Les deux conférenciers ont, par la suite, croisé le fer lors d’un débat animé portant sur leur interprétation respective d’un jugement de la Cour d’appel dans l’affaire Google[3]. Dans cette affaire, les parties avaient agi de consentement relativement à la présentation d’une preuve par déclaration sous serment. Plusieurs objections avaient été soulevées lors de l’interrogatoire de l’affiant au motif que les questions dépassaient les sujets abordés dans la déclaration relevant plutôt d’un interrogatoire sur tous les faits en litige. En première instance, la juge Paquette a pris les objections sous réserve, jugeant que l’interrogatoire pouvait porter sur tous les faits pertinents à l’évaluation des quatre critères de l’article 575 C.p.c. En appel, la juge Bich, en s’appuyant notamment sur les dispositions de l’interrogatoire préalable à l’instruction, a conclu que le jugement attaqué n’était pas déraisonnable au sens des principes directeurs de la procédure civile ni préjudiciable aux intérêts de la requérante confirmant ainsi le jugement de première instance.

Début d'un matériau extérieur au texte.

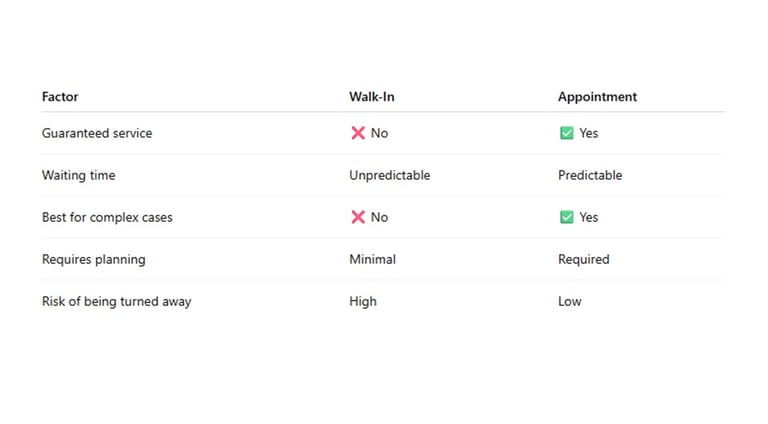Image resolution: width=768 pixels, height=424 pixels.
Task: Click the High value in risk row
Action: click(363, 301)
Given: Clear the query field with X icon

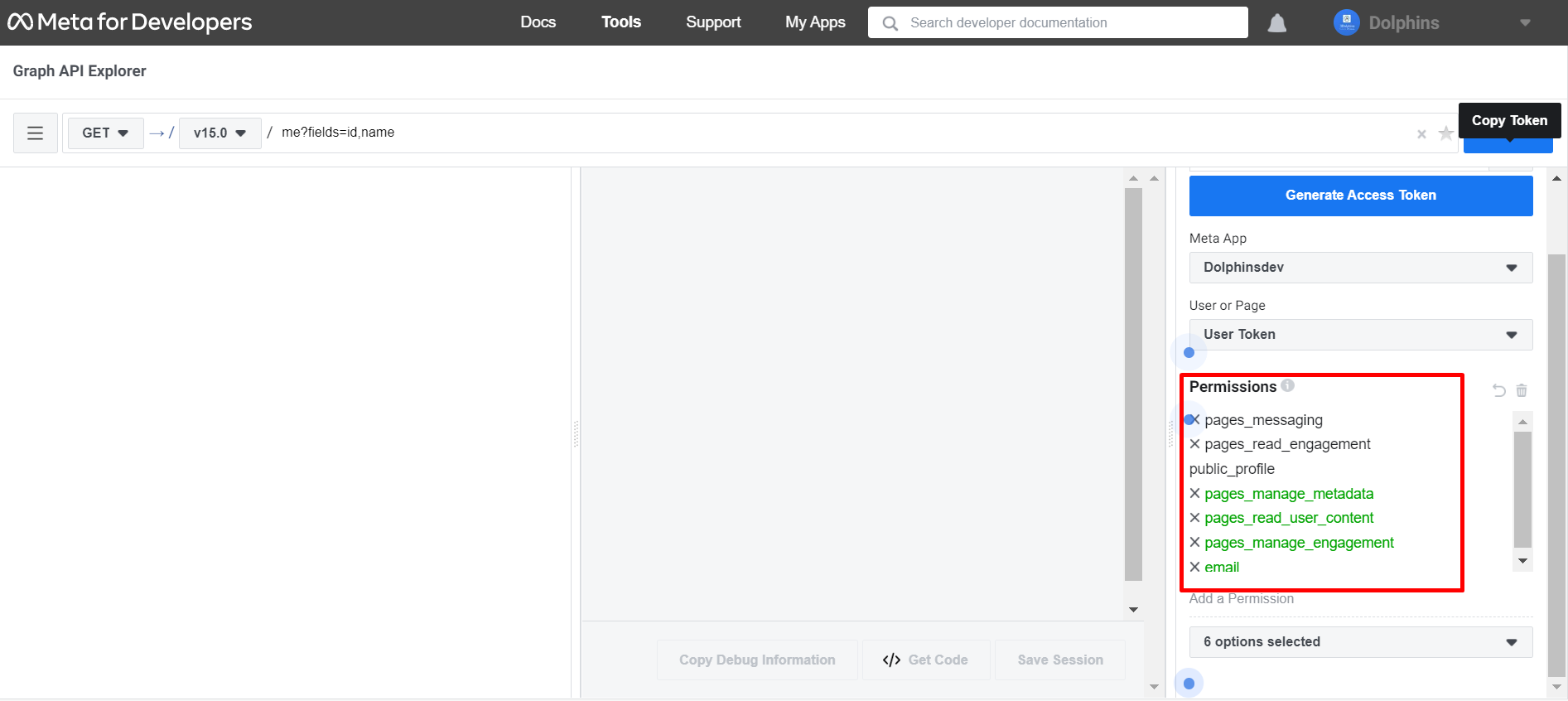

Me Carron a émis quelques réserves au sujet de ce jugement. Elle a soutenu que le fait de permettre une preuve aussi large avant même l’autorisation est préjudiciable au défendeur et contraire aux principes directeurs de la procédure puisque le demandeur n’a qu’un fardeau de démonstration, par opposition à un fardeau de preuve. De plus, elle a déploré le fait que le jugement applique les dispositions relatives à l’interrogatoire préalable à l’instruction[4] plutôt que celles prévues pour l’interrogatoire d’un déclarant sous serment[5].

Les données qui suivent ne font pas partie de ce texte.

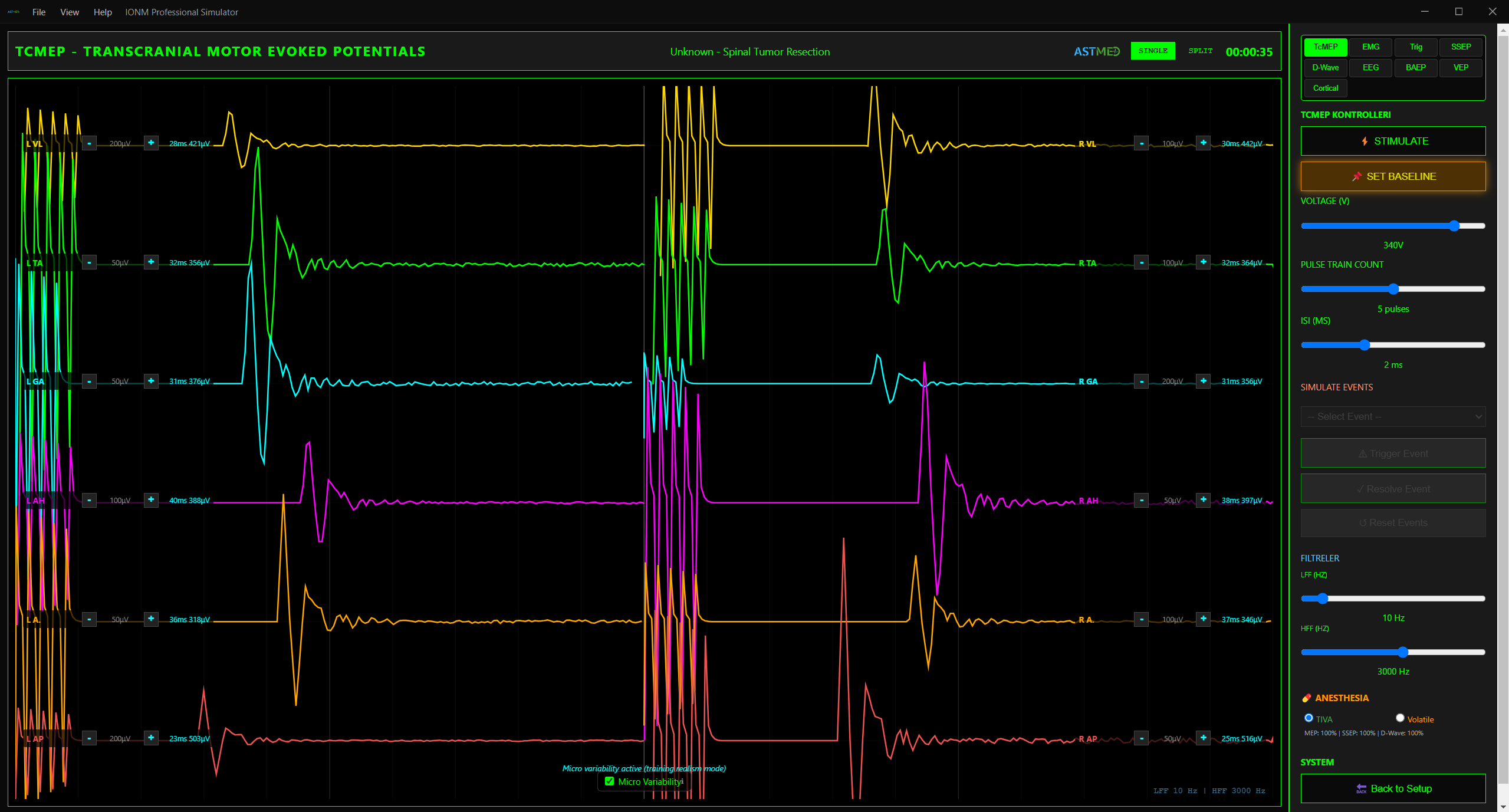Decrease gain of the R AH channel
1509x812 pixels.
click(x=1142, y=500)

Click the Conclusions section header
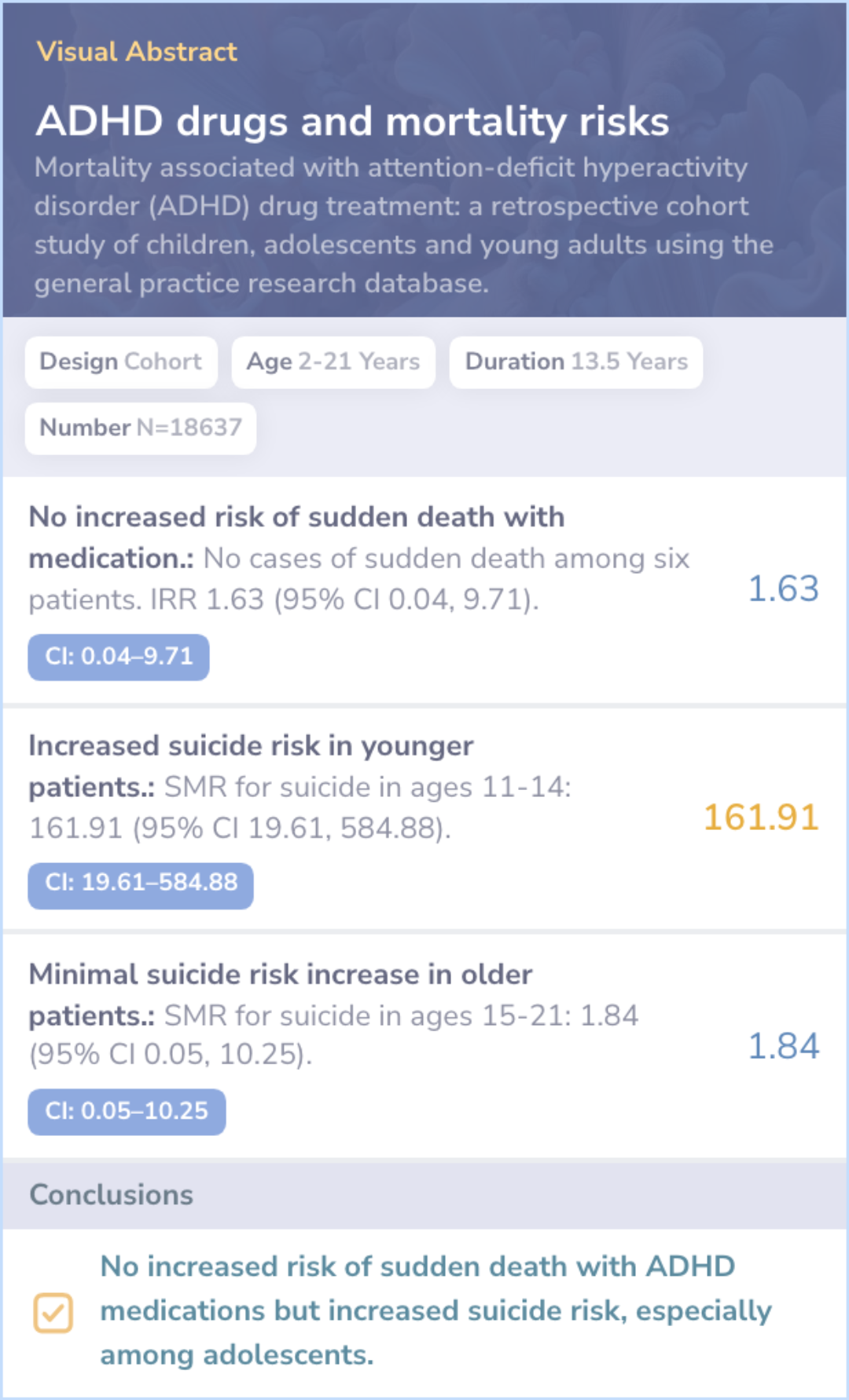pyautogui.click(x=112, y=1195)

Pour sa part, Me Lauzon a soumis que le jugement devait plutôt être lu et compris à la lumière du fait qu’il s’agissait d’une demande pour permission d’en appeler. C’est donc dans cette optique que la notion de l’évaluation du préjudice a été abordée. À son sens, une preuve plus large au stade de l’autorisation ne peut être préjudiciable à la défense puisque la procédure d’autorisation demeure une étape primaire et distincte de la demande introductive d’instance une fois le recours autorisé. La preuve présentée au stade de l’autorisation n’aura alors guère d’incidence sur le mérite de l’action, dont les prétentions devront désormais être prouvées selon la balance des probabilités.
Conclusion
Chose certaine, la controverse jurisprudentielle au sujet des moyens préliminaires continuera d’animer plusieurs débats. Il sera intéressant de surveiller la manière dont les enseignements de l’arrêt Google seront reçus et interprétés par les tribunaux. Dans l’intervalle, tous s’accordent pour dire que la collaboration entre parties demeure la meilleure pratique à adopter afin d’assurer une saine gestion de l’instance et de minimiser les ressources judiciaires.

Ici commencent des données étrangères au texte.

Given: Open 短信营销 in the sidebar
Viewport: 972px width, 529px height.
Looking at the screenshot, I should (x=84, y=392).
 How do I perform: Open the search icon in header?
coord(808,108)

Quelques mots sur les conférenciers
Me Yves Lauzon, Ad. E. : Me Lauzon possède une vaste expérience dans le domaine des actions collectives ayant agi en demande dans plusieurs dossiers d’envergure depuis l’institution de ce véhicule procédural en droit québécois. Son parcours professionnel lui vaut la reconnaissance de pionnier dans le milieu par ses pairs. Il s’est joint à l’étude Trudel, Johnston & Lespérance au sein de laquelle il agit à titre d’avocat-conseil.
Me Christine Carron, Ad. E. : Exerçant principalement dans le domaine du litige commercial à titre d’associée principale au cabinet Norton Rose Fulbright, Me Carron a su développer une grande expertise dans le domaine des actions collectives en agissant en défense dans le cadre de dossiers d’intérêt. Me Carron contribue continuellement à améliorer l’accès à la justice et assure à ce titre la présidence de Pro Bono Québec.